Teks Dokumen
________________________
Muhammadiyah-NU Menolak Pilkada Serentak
Muhammadiyah dan NU kali ini berhadap-hadapan dengan pemerintah.

MONDAYREVIEW.COM – Pemilihan Umum Kepala Daerah (Pilkada) serentak 2020 yang akan dilaksanakan pada 9 Desember 2020 mengalami banyak penolakan. Salah satunya adalah dari dua elemen sipil Islam terbesar di Indonesia yakni Muhammadiyah dan NU. Ketua Umum Pengurus Besar Nahdlatul Ulama (PBNU), Said Aqil Siraj meminta pemerintah dan penyelenggara pemilu untuk menunda penyelenggaraan Pilkada serentak tahun 2020 hingga berakhirnya proses tanggap darurat virus corona (Covid-19).
Said berpendapat, melindungi kelangsungan hidup manusia dengan protokol kesehatan sangat penting dilakukan. Kata dia, seharusnya prioritas utama kebijakan negara dan pemerintah selayaknya diorientasikan untuk mengentaskan krisis kesehatan karena penularan Covid-19 di Indonesia telah mencapai tingkat darurat. Terlebih, menurut Said, pelaksanaan Pilkada identik sebagai sarana untuk memobilisasi dan melakukan konsentrasi banyak orang oleh kandidat. Sulit untuk menerapkan protokol kesehatan karena massa yang terkonsentrasi akan banyak dalam tiap tahapannya. Melihat persoalan itu, Said berharap agar anggaran Pilkada bisa direalokasi untuk penanganan wabah corona bagi masyarakat.
Terkait dengan Pemilihan Kepada Daerah (Pemilukada) tahun 2020, Pimpinan Pusat Muhammadiyah menghimbau Komisi Pemilihan Umum (KPU) untuk segera membahas secara khusus dengan kementerian dalam negeri, DPR, dan instansi terkait agar pelaksanaan Pemilukada 2020 dapat ditinjau kembali jadwal pelaksanaannya maupun aturan kampanye yang melibatkan kerumunan massa. Dalam lanjutannya, PP Muhammadiyah meminta menunda Pilkada 2020, untuk mengutamakan kepentingan kesehatan masyarakat. Dan tak menciptakan klaster baru penularan virus covid-19.
________________________
Item tersimpan dari sebuah koleksi
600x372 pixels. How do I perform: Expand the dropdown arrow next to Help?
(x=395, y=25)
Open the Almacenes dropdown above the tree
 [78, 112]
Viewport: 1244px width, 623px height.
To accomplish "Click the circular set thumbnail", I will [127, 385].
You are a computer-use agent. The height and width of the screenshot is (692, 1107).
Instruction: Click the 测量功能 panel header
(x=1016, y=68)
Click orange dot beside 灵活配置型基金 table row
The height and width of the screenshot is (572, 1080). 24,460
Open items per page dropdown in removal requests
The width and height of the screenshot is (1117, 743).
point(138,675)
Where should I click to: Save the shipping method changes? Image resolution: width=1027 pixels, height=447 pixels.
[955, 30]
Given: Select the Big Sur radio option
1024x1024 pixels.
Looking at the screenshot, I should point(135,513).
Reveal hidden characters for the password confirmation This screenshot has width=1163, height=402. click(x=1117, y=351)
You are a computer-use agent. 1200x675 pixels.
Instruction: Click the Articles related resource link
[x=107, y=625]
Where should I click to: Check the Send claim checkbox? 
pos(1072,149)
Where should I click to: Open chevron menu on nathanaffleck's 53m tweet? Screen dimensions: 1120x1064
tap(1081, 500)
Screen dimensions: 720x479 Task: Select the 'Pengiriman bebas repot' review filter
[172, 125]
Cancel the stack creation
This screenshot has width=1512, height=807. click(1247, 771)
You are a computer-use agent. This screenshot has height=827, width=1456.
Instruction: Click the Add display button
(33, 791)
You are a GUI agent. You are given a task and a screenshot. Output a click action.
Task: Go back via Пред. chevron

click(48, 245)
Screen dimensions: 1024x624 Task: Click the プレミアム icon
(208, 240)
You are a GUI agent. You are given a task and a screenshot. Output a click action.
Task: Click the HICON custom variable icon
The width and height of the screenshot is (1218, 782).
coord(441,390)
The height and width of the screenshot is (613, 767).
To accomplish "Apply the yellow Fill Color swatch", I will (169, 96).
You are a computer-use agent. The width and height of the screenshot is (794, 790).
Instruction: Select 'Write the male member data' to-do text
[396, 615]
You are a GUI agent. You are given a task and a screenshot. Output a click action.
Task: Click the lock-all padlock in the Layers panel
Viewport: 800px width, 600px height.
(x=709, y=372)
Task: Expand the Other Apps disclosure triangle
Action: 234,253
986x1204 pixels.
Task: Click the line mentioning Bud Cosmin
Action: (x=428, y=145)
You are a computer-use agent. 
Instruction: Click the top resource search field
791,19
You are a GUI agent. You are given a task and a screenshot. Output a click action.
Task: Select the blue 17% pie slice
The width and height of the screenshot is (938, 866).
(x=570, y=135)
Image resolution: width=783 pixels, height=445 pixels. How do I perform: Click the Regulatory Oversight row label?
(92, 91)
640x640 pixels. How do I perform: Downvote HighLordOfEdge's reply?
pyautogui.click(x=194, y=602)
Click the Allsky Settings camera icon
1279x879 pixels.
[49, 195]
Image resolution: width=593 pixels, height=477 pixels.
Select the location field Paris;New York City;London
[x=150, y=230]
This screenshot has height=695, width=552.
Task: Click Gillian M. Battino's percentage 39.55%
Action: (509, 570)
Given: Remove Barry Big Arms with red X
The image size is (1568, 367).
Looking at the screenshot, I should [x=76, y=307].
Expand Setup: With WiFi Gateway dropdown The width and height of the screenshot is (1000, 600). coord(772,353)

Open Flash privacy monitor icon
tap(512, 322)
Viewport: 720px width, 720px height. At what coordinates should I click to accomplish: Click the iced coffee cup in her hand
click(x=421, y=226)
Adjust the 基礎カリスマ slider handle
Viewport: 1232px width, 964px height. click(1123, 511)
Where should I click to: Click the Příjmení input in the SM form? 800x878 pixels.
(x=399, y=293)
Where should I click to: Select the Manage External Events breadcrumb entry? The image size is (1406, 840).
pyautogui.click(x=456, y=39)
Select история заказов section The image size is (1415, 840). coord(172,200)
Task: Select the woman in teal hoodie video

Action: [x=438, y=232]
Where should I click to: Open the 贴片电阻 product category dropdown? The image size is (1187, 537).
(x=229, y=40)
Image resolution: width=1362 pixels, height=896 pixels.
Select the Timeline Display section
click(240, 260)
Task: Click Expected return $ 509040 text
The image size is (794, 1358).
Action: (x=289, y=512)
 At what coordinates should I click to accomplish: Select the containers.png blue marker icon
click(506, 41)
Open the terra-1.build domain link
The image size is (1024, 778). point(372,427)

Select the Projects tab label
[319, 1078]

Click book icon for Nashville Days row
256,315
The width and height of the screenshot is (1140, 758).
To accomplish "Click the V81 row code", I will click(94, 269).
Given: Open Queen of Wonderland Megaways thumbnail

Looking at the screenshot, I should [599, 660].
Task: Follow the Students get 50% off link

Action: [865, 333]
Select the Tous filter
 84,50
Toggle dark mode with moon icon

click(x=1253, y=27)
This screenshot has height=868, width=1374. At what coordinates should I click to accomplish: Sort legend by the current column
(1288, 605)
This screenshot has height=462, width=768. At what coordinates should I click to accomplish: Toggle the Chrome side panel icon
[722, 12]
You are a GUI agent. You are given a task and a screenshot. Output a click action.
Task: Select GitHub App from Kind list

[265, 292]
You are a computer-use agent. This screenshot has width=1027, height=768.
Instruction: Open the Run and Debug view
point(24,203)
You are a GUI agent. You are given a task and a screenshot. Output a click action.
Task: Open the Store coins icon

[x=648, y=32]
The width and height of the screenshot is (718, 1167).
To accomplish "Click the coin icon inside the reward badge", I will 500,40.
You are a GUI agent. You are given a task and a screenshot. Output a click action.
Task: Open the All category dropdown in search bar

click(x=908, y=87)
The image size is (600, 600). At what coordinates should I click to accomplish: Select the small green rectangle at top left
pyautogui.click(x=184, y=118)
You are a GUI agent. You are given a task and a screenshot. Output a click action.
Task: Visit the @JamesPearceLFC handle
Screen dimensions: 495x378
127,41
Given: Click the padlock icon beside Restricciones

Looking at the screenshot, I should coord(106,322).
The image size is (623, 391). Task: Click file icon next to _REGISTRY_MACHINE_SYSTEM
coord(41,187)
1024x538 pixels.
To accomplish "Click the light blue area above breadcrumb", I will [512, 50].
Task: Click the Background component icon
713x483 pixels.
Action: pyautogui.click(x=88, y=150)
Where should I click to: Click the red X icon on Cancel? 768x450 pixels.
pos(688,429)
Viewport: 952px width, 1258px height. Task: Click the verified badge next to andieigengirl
________________________
Soal 1
Kembalikan bagian artikel tentang Pilkada serentak 2020 mulai dari "MONDAYREVIEW.COM – Pemilihan" sampai dengan "virus corona (Covid-19).", tanpa mengubah satu kata pun.
Soal 2
Lanjutkan artikel tentang Pilkada serentak 2020 dari kalimat terakhir yang tercantum.

Jawaban 1
MONDAYREVIEW.COM – Pemilihan Umum Kepala Daerah (Pilkada) serentak 2020 yang akan dilaksanakan pada 9 Desember 2020 mengalami banyak penolakan. Salah satunya adalah dari dua elemen sipil Islam terbesar di Indonesia yakni Muhammadiyah dan NU. Ketua Umum Pengurus Besar Nahdlatul Ulama (PBNU), Said Aqil Siraj meminta pemerintah dan penyelenggara pemilu untuk menunda penyelenggaraan Pilkada serentak tahun 2020 hingga berakhirnya proses tanggap darurat virus corona (Covid-19).

Jawaban 2
Walaupun sudah ditolak oleh dua ormas Islam tersebut, Juru Bicara Presiden Fadjroel Rachman mengatakan, penyelenggaraan Pemilihan Kepala Daerah (Pilkada) 2020 tetap sesuai jadwal tanggal 9 Desember 2020. Hal itu dilakukan demi menjaga hak konstitusi rakyat, hak dipilih dan hak memilih, serta dilaksanakan dengan disiplin protokol kesehatan yang ketat.
Dia menyampaikan, Presiden Joko Widodo (Jokowi) telah menegaskan penyelenggaraan pilkada tidak bisa menunggu pandemi berakhir, karena tidak ada satu pun negara yang mengetahui kapan pandemi Covid-19 berakhir. Karenanya, menurut Fadjroel penyelenggaraan pilkada harus dengan protokol kesehatan ketat agar aman dan tetap demokratis. Dia mengatakan, pilkada di masa pandemi bukan mustahil, negara-negara lain seperti Singapura, Jerman, Perancis, dan Korea Selatan juga menggelar pemilihan umum di masa pandemi, dengan penerapan protokol kesehatan yang ketat.
Menurut Fadjroel, pemerintah mengajak semua pihak untuk bergotong-royong mencegah potensi kluster baru penularan Covid-19 di setiap tahapan pilkada. Berdasarkan Peraturan KPU (PKPU) Nomor 6 Tahun 2020, pelaksanaan pilkada serentak 2020 harus menerapkan protokol kesehatan tanpa mengenal warna zonasi wilayah. Semua kementerian dan lembaga terkait, juga sudah mempersiapkan segala upaya untuk menghadapi pilkada dengan kepatuhan pada protokol kesehatan dan penegakan hukum.
Selain itu, kata Fadjroel, pilkada serentak ini sekaligus juga menunjukkan kepada dunia internasional bahwa Indonesia adalah negara demokrasi konstitusional serta menjaga keberlanjutan sistem pemerintahan demokratis sesuai dengan ideologi Pancasila dan konstitusi UUD 1945.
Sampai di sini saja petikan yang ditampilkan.